Kita juga bersyukur bahwa negeri yang dipisahkan 17 ribu pulau serta terdiri atas beragam etnis dan budaya ini tak terjebak perang sektarian seperti yang menimpa negeri-negeri Afrika. Saat gelombang ketiga demokratisasi melanda dunia pada dekade 1990-an, Indonesia juga berhasil memasukinya. Tak hanya itu, sistem itu dipraktikkan tanpa ada pertumpahan darah seperti yang menimpa negara-negara berkembang lainnya.

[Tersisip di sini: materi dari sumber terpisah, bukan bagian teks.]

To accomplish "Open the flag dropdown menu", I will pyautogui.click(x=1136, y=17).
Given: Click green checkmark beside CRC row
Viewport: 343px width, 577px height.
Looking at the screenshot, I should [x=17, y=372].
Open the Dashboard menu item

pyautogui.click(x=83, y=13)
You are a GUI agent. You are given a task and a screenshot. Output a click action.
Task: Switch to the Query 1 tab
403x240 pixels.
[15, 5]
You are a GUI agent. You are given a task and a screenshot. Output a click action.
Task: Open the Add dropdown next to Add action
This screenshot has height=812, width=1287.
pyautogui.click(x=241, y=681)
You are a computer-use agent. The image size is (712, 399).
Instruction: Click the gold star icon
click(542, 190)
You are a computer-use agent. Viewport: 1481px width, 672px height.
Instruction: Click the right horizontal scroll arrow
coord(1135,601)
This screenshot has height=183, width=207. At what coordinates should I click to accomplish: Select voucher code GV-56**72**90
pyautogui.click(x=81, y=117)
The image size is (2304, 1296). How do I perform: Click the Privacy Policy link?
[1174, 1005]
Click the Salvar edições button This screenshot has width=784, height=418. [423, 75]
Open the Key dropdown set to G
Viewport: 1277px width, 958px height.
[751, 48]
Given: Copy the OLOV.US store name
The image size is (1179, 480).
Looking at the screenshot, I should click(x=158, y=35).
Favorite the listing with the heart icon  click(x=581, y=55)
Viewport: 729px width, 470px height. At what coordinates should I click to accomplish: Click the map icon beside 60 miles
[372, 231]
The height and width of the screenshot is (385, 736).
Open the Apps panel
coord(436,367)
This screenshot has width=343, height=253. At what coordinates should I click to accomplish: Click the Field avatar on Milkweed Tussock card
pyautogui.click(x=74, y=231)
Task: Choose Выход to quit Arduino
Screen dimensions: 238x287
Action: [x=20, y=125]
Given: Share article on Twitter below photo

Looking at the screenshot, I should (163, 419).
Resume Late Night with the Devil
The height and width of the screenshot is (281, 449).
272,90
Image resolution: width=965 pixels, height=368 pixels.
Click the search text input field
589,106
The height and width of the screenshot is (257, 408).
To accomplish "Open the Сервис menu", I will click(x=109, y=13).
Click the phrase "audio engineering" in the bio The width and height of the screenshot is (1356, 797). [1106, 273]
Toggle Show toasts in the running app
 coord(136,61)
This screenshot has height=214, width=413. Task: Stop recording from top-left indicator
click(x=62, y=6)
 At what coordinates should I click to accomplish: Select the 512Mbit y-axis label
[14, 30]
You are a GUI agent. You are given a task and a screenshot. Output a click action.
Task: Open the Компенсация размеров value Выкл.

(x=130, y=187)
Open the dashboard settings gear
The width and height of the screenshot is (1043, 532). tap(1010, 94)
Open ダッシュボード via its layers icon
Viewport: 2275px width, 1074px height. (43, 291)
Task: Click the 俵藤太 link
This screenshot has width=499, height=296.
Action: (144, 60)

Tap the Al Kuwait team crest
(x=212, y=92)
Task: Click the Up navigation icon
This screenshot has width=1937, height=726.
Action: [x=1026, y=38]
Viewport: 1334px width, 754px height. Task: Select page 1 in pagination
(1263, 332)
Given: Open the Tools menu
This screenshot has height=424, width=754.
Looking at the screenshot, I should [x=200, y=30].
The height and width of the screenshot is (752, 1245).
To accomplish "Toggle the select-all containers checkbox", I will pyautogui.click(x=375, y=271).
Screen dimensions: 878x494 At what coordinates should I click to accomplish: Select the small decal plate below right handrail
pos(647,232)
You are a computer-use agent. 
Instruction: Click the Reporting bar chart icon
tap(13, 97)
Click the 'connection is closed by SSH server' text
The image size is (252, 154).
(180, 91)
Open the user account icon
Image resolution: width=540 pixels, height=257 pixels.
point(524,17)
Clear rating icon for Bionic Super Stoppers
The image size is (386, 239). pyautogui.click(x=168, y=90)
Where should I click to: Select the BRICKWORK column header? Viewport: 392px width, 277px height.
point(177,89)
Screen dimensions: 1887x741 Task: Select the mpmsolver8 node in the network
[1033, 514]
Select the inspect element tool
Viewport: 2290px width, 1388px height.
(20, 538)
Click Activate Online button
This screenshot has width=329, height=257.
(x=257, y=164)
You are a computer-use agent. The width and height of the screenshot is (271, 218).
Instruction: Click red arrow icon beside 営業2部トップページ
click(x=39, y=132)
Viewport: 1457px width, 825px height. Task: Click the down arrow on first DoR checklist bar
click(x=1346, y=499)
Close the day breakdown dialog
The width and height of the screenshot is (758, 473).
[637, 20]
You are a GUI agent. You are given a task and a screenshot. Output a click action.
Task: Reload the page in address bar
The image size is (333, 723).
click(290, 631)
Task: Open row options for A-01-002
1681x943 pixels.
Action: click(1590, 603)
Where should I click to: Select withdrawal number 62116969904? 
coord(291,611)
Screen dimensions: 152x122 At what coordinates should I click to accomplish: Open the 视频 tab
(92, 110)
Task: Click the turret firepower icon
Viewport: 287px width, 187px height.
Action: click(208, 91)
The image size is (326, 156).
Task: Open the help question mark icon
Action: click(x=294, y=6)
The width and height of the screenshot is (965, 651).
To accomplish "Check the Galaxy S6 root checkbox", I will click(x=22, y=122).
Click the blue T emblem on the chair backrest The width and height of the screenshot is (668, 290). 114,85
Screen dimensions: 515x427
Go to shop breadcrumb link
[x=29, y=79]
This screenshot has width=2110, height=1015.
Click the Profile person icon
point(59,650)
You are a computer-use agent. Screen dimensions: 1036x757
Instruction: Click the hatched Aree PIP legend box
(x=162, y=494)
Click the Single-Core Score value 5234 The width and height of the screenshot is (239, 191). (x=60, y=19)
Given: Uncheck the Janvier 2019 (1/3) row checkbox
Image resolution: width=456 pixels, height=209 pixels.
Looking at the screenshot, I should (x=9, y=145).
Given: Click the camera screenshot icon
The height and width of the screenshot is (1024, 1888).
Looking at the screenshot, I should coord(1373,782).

Namun harus diakui, ada dua prahara yang menyakitkan saat kita berada dalam transisi. Pertama, prahara saat kejatuhan rezim Sukarno. Kedua, prahara menjelang, saat, dan setelah kejatuhan Soeharto. Bahkan prahara yang kedua ini relatif panjang: Ada konflik etnik di Kalimantan, konflik agama di Maluku dan Poso, kerusuhan Mei 1998, dan kisruh dukun santet di Jawa Barat serta Jawa Timur. Lainnya, kita terpukul aksi teroris. Namun kita berhasil menyelesaikan gerakan separatis di Aceh. Dalam konteks ini kita menyisakan gerakan separatis di Maluku dan Papua. Tentu kita tak melupakan fase pahit rezim represif Orde Baru yang telah berhasil kita lalui.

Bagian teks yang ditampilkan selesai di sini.